II. Le Green Deal Industrial Plan : un édifice législatif sous pression

Les trois piliers réglementaires

Le volet industriel du Green Deal repose sur trois instruments législatifs majeurs adoptés entre 2023 et 2026. Le Net-Zero Industry Act (NZIA), adopté par le Parlement européen en avril 2024, vise à ce que la capacité manufacturière européenne en technologies net-zero couvre au moins 40 % des besoins annuels de déploiement d’ici 2030, avec 19 technologies identifiées comme stratégiques11. Le mécanisme d’ajustement carbone aux frontières (CBAM), entré en phase de conformité le 1er janvier 2026 après une période transitoire de deux ans, impose un prix carbone sur les importations de ciment, fer et acier, aluminium, engrais, électricité et hydrogène12. Le règlement sur les matières premières critiques (Critical Raw Materials Act), adopté en mars 2024, vise à sécuriser les approvisionnements en lithium, cobalt, terres rares et autres matériaux indispensables aux technologies vertes13.
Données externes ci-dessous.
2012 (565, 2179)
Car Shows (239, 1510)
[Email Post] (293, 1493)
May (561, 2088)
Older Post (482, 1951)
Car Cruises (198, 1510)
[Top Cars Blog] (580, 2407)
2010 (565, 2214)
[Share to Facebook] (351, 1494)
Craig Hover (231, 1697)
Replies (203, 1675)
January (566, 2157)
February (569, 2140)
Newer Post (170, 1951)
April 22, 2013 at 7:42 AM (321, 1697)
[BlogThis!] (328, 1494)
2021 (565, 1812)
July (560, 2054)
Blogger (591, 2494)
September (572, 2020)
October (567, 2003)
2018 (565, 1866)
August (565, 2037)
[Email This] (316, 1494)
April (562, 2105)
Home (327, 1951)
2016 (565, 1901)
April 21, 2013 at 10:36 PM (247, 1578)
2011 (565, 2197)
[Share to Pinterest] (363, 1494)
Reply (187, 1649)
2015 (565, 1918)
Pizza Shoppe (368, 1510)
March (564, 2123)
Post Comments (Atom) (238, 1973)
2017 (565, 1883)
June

Les résultats intermédiaires

L’Europe a dépassé ses objectifs en matière de déploiement solaire, atteignant environ 340 gigawatts de capacité installée fin 2024, au-delà de la cible REPowerEU de 320 gigawatts pour 202514. L’UE produit désormais plus d’électricité à partir de l’éolien et du solaire combinés qu’à partir du gaz, une inversion structurelle amorcée en 202315. La Banque européenne de l’hydrogène, créée dans le cadre du Green Deal Industrial Plan, a lancé ses premières enchères pour soutenir la production d’hydrogène renouvelable sur le sol européen16.
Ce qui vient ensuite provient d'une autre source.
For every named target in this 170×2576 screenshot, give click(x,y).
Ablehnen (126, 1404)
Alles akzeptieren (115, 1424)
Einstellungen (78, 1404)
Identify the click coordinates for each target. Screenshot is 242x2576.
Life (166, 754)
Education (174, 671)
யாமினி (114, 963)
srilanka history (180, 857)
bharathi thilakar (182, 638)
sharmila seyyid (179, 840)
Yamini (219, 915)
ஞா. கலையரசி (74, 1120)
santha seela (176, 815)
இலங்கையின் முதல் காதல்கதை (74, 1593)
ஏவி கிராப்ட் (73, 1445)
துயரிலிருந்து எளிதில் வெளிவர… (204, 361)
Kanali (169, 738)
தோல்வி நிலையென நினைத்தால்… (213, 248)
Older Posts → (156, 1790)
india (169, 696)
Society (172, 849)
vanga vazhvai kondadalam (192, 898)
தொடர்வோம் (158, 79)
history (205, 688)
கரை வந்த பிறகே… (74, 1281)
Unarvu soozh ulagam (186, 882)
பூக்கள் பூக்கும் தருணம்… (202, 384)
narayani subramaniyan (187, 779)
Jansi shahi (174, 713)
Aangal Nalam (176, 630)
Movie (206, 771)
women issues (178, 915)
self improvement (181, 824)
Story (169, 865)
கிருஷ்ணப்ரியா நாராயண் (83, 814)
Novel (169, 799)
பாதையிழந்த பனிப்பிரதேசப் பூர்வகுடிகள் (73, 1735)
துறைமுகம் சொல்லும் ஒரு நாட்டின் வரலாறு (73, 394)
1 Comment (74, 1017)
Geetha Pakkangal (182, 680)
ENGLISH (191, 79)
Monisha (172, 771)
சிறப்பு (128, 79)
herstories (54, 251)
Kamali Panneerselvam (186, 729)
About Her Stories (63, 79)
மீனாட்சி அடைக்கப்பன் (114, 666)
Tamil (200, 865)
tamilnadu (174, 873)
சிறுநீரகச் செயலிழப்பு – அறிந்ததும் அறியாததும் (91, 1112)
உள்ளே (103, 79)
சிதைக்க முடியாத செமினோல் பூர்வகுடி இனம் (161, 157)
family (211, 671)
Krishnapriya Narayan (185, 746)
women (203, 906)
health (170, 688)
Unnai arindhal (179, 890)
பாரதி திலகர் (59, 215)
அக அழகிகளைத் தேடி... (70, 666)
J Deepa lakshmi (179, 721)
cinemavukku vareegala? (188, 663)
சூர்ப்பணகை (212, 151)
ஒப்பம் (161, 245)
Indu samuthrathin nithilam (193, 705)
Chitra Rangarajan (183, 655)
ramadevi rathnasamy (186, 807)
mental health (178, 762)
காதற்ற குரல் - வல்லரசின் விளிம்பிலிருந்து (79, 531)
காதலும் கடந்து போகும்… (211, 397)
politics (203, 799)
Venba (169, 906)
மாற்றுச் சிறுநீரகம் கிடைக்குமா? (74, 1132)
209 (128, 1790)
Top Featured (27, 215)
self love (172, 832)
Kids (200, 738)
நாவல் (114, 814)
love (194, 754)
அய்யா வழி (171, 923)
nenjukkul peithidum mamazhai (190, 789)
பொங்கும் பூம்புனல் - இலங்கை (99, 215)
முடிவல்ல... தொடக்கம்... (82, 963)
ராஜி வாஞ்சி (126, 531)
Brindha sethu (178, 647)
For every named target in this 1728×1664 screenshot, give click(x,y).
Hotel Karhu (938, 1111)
Le CBAM : un test de cohérence

Le CBAM constitue le test le plus direct de la cohérence entre les agendas climatique et industriel. En imposant un prix carbone aux importations, il protège l’industrie européenne de la concurrence de producteurs opérant sous des régimes climatiques moins contraignants. Mais son application aux produits d’acier, d’aluminium et de ciment crée une tension immédiate avec les besoins du réarmement, qui requièrent précisément ces matériaux en quantités massives. Un char Leopard 2 contient environ 60 tonnes d’acier. Un sous-marin nucléaire de classe Barracuda, 4 200 tonnes17. L’acier militaire produit hors d’Europe, s’il est importé, sera soumis au CBAM à partir de 2026. L’acier militaire produit en Europe est soumis au système d’échange de quotas d’émission (EU ETS). Dans les deux cas, le coût carbone s’ajoute au coût du réarmement.
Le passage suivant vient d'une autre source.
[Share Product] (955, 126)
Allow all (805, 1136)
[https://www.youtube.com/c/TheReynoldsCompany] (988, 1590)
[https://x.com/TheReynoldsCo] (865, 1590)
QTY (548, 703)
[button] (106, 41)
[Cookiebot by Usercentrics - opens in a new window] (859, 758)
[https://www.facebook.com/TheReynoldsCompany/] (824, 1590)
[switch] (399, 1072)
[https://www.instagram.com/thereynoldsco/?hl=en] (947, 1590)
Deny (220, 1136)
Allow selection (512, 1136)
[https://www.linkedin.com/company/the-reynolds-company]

III. Les contradictions structurelles

Capital : eurobonds verts contre eurobonds de défense

L’Union européenne a émis pour la première fois des obligations vertes en 2021 dans le cadre du programme NextGenerationEU, établissant un cadre de référence pour les émissions souveraines vertes en Europe. En 2025, plus de 22 milliards d’euros d’émissions portaient le label du Standard européen d’obligations vertes, un an après son entrée en vigueur18. L’Europe représente environ 42 % des nouvelles émissions mondiales d’obligations durables en 202619.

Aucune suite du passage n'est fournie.